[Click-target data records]
******
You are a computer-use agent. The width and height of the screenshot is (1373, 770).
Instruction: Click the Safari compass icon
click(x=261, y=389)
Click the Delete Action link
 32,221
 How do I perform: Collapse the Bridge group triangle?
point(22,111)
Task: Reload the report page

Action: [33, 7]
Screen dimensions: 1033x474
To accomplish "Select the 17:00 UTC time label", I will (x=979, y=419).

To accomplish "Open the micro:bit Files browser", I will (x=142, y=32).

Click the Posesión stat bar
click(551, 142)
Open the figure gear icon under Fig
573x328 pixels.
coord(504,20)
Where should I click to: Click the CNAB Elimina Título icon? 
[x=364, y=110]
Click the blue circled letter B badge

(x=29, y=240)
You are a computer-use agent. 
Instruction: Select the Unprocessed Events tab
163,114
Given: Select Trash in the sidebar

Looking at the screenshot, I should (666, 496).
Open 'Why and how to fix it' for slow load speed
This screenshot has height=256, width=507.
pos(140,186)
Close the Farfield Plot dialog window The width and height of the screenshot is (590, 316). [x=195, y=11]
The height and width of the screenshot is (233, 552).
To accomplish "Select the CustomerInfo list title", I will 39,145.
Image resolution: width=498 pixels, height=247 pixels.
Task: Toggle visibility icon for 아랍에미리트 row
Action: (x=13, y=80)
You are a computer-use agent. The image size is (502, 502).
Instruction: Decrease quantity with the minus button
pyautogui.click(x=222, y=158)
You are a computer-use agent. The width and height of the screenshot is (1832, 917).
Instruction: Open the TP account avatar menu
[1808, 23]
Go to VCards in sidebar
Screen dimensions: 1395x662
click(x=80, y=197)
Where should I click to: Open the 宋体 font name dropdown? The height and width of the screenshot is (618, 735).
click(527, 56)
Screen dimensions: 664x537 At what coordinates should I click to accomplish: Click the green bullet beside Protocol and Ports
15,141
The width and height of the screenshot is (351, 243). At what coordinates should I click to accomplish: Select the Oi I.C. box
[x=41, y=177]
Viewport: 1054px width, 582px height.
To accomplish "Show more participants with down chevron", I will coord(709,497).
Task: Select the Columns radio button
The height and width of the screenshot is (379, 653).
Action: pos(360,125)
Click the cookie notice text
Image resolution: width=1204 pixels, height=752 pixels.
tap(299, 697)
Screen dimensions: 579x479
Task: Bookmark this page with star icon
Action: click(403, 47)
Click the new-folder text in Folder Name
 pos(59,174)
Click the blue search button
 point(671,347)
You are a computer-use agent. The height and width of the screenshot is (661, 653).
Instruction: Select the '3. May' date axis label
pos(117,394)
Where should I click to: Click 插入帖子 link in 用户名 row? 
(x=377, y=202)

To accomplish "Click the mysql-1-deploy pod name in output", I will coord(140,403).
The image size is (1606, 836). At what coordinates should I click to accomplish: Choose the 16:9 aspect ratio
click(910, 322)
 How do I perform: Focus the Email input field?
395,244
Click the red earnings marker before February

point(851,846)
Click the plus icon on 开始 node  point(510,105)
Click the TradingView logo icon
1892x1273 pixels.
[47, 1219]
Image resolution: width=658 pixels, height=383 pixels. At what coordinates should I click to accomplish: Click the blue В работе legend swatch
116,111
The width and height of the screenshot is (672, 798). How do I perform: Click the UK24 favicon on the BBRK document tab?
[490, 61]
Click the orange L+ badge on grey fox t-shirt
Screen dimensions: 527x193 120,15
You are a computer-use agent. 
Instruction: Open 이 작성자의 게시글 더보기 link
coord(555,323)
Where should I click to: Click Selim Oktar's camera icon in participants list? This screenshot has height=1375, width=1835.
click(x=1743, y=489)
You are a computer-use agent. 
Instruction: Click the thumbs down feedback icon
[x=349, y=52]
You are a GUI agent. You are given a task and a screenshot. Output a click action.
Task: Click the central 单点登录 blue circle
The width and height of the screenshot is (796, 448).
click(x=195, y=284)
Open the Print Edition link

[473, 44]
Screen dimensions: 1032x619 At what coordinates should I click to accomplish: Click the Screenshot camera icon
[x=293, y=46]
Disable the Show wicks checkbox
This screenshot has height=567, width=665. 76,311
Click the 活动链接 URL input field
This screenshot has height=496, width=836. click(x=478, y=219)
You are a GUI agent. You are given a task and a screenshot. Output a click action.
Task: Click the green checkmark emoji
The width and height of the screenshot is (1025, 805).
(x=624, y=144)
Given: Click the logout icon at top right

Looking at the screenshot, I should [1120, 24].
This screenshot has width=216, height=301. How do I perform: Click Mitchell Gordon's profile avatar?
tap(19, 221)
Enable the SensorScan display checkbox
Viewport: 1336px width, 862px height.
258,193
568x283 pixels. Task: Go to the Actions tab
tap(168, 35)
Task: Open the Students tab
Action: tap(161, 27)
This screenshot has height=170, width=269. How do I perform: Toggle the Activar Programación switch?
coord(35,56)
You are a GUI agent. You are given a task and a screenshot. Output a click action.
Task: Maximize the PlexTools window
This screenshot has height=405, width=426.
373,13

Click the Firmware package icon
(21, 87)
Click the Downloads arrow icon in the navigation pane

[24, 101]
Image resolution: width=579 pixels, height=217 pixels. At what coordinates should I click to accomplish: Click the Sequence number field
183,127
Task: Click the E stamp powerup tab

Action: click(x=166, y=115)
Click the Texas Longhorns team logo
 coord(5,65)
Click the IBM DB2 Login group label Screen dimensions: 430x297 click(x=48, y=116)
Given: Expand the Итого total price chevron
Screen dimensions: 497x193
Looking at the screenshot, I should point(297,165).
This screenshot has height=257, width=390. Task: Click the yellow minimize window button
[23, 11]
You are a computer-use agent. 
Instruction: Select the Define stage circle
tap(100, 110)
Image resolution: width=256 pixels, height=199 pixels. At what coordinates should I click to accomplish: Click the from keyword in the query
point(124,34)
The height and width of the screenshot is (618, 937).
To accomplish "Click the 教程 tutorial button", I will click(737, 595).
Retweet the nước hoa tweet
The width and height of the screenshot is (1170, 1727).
******
# [What you will do]
Lay out every line of the records above as a Markdown table with the columns "Row" and "Line," numbering the rows in order and leaving out blank lines.

# [The response]
| Row | Line |
|---|---|
| 1 | You are a computer-use agent. The width and height of the screenshot is (1373, 770). |
| 2 | Instruction: Click the Safari compass icon |
| 3 | click(x=261, y=389) |
| 4 | Click the Delete Action link |
| 5 |  32,221 |
| 6 |  How do I perform: Collapse the Bridge group triangle? |
| 7 | point(22,111) |
| 8 | Task: Reload the report page |
| 9 | Action: [33, 7] |
| 10 | Screen dimensions: 1033x474 |
| 11 | To accomplish "Select the 17:00 UTC time label", I will (x=979, y=419). |
| 12 | To accomplish "Open the micro:bit Files browser", I will (x=142, y=32). |
| 13 | Click the Posesión stat bar |
| 14 | click(551, 142) |
| 15 | Open the figure gear icon under Fig |
| 16 | 573x328 pixels. |
| 17 | coord(504,20) |
| 18 | Where should I click to: Click the CNAB Elimina Título icon?  |
| 19 | [x=364, y=110] |
| 20 | Click the blue circled letter B badge |
| 21 | (x=29, y=240) |
| 22 | You are a computer-use agent.  |
| 23 | Instruction: Select the Unprocessed Events tab |
| 24 | 163,114 |
| 25 | Given: Select Trash in the sidebar |
| 26 | Looking at the screenshot, I should (666, 496). |
| 27 | Open 'Why and how to fix it' for slow load speed |
| 28 | This screenshot has height=256, width=507. |
| 29 | pos(140,186) |
| 30 | Close the Farfield Plot dialog window The width and height of the screenshot is (590, 316). [x=195, y=11] |
| 31 | The height and width of the screenshot is (233, 552). |
| 32 | To accomplish "Select the CustomerInfo list title", I will 39,145. |
| 33 | Image resolution: width=498 pixels, height=247 pixels. |
| 34 | Task: Toggle visibility icon for 아랍에미리트 row |
| 35 | Action: (x=13, y=80) |
| 36 | You are a computer-use agent. The image size is (502, 502). |
| 37 | Instruction: Decrease quantity with the minus button |
| 38 | pyautogui.click(x=222, y=158) |
| 39 | You are a computer-use agent. The width and height of the screenshot is (1832, 917). |
| 40 | Instruction: Open the TP account avatar menu |
| 41 | [1808, 23] |
| 42 | Go to VCards in sidebar |
| 43 | Screen dimensions: 1395x662 |
| 44 | click(x=80, y=197) |
| 45 | Where should I click to: Open the 宋体 font name dropdown? The height and width of the screenshot is (618, 735). |
| 46 | click(527, 56) |
| 47 | Screen dimensions: 664x537 At what coordinates should I click to accomplish: Click the green bullet beside Protocol and Ports |
| 48 | 15,141 |
| 49 | The width and height of the screenshot is (351, 243). At what coordinates should I click to accomplish: Select the Oi I.C. box |
| 50 | [x=41, y=177] |
| 51 | Viewport: 1054px width, 582px height. |
| 52 | To accomplish "Show more participants with down chevron", I will coord(709,497). |
| 53 | Task: Select the Columns radio button |
| 54 | The height and width of the screenshot is (379, 653). |
| 55 | Action: pos(360,125) |
| 56 | Click the cookie notice text |
| 57 | Image resolution: width=1204 pixels, height=752 pixels. |
| 58 | tap(299, 697) |
| 59 | Screen dimensions: 579x479 |
| 60 | Task: Bookmark this page with star icon |
| 61 | Action: click(403, 47) |
| 62 | Click the new-folder text in Folder Name |
| 63 |  pos(59,174) |
| 64 | Click the blue search button |
| 65 |  point(671,347) |
| 66 | You are a computer-use agent. The height and width of the screenshot is (661, 653). |
| 67 | Instruction: Select the '3. May' date axis label |
| 68 | pos(117,394) |
| 69 | Where should I click to: Click 插入帖子 link in 用户名 row?  |
| 70 | (x=377, y=202) |
| 71 | To accomplish "Click the mysql-1-deploy pod name in output", I will coord(140,403). |
| 72 | The image size is (1606, 836). At what coordinates should I click to accomplish: Choose the 16:9 aspect ratio |
| 73 | click(910, 322) |
| 74 |  How do I perform: Focus the Email input field? |
| 75 | 395,244 |
| 76 | Click the red earnings marker before February |
| 77 | point(851,846) |
| 78 | Click the plus icon on 开始 node  point(510,105) |
| 79 | Click the TradingView logo icon |
| 80 | 1892x1273 pixels. |
| 81 | [47, 1219] |
| 82 | Image resolution: width=658 pixels, height=383 pixels. At what coordinates should I click to accomplish: Click the blue В работе legend swatch |
| 83 | 116,111 |
| 84 | The width and height of the screenshot is (672, 798). How do I perform: Click the UK24 favicon on the BBRK document tab? |
| 85 | [490, 61] |
| 86 | Click the orange L+ badge on grey fox t-shirt |
| 87 | Screen dimensions: 527x193 120,15 |
| 88 | You are a computer-use agent.  |
| 89 | Instruction: Open 이 작성자의 게시글 더보기 link |
| 90 | coord(555,323) |
| 91 | Where should I click to: Click Selim Oktar's camera icon in participants list? This screenshot has height=1375, width=1835. |
| 92 | click(x=1743, y=489) |
| 93 | You are a computer-use agent.  |
| 94 | Instruction: Click the thumbs down feedback icon |
| 95 | [x=349, y=52] |
| 96 | You are a GUI agent. You are given a task and a screenshot. Output a click action. |
| 97 | Task: Click the central 单点登录 blue circle |
| 98 | The width and height of the screenshot is (796, 448). |
| 99 | click(x=195, y=284) |
| 100 | Open the Print Edition link |
| 101 | [473, 44] |
| 102 | Screen dimensions: 1032x619 At what coordinates should I click to accomplish: Click the Screenshot camera icon |
| 103 | [x=293, y=46] |
| 104 | Disable the Show wicks checkbox |
| 105 | This screenshot has height=567, width=665. 76,311 |
| 106 | Click the 活动链接 URL input field |
| 107 | This screenshot has height=496, width=836. click(x=478, y=219) |
| 108 | You are a GUI agent. You are given a task and a screenshot. Output a click action. |
| 109 | Task: Click the green checkmark emoji |
| 110 | The width and height of the screenshot is (1025, 805). |
| 111 | (x=624, y=144) |
| 112 | Given: Click the logout icon at top right |
| 113 | Looking at the screenshot, I should [1120, 24]. |
| 114 | This screenshot has width=216, height=301. How do I perform: Click Mitchell Gordon's profile avatar? |
| 115 | tap(19, 221) |
| 116 | Enable the SensorScan display checkbox |
| 117 | Viewport: 1336px width, 862px height. |
| 118 | 258,193 |
| 119 | 568x283 pixels. Task: Go to the Actions tab |
| 120 | tap(168, 35) |
| 121 | Task: Open the Students tab |
| 122 | Action: tap(161, 27) |
| 123 | This screenshot has height=170, width=269. How do I perform: Toggle the Activar Programación switch? |
| 124 | coord(35,56) |
| 125 | You are a GUI agent. You are given a task and a screenshot. Output a click action. |
| 126 | Task: Maximize the PlexTools window |
| 127 | This screenshot has height=405, width=426. |
| 128 | 373,13 |
| 129 | Click the Firmware package icon |
| 130 | (21, 87) |
| 131 | Click the Downloads arrow icon in the navigation pane |
| 132 | [24, 101] |
| 133 | Image resolution: width=579 pixels, height=217 pixels. At what coordinates should I click to accomplish: Click the Sequence number field |
| 134 | 183,127 |
| 135 | Task: Click the E stamp powerup tab |
| 136 | Action: click(x=166, y=115) |
| 137 | Click the Texas Longhorns team logo |
| 138 |  coord(5,65) |
| 139 | Click the IBM DB2 Login group label Screen dimensions: 430x297 click(x=48, y=116) |
| 140 | Given: Expand the Итого total price chevron |
| 141 | Screen dimensions: 497x193 |
| 142 | Looking at the screenshot, I should point(297,165). |
| 143 | This screenshot has height=257, width=390. Task: Click the yellow minimize window button |
| 144 | [23, 11] |
| 145 | You are a computer-use agent.  |
| 146 | Instruction: Select the Define stage circle |
| 147 | tap(100, 110) |
| 148 | Image resolution: width=256 pixels, height=199 pixels. At what coordinates should I click to accomplish: Click the from keyword in the query |
| 149 | point(124,34) |
| 150 | The height and width of the screenshot is (618, 937). |
| 151 | To accomplish "Click the 教程 tutorial button", I will click(737, 595). |
| 152 | Retweet the nước hoa tweet |
| 153 | The width and height of the screenshot is (1170, 1727). |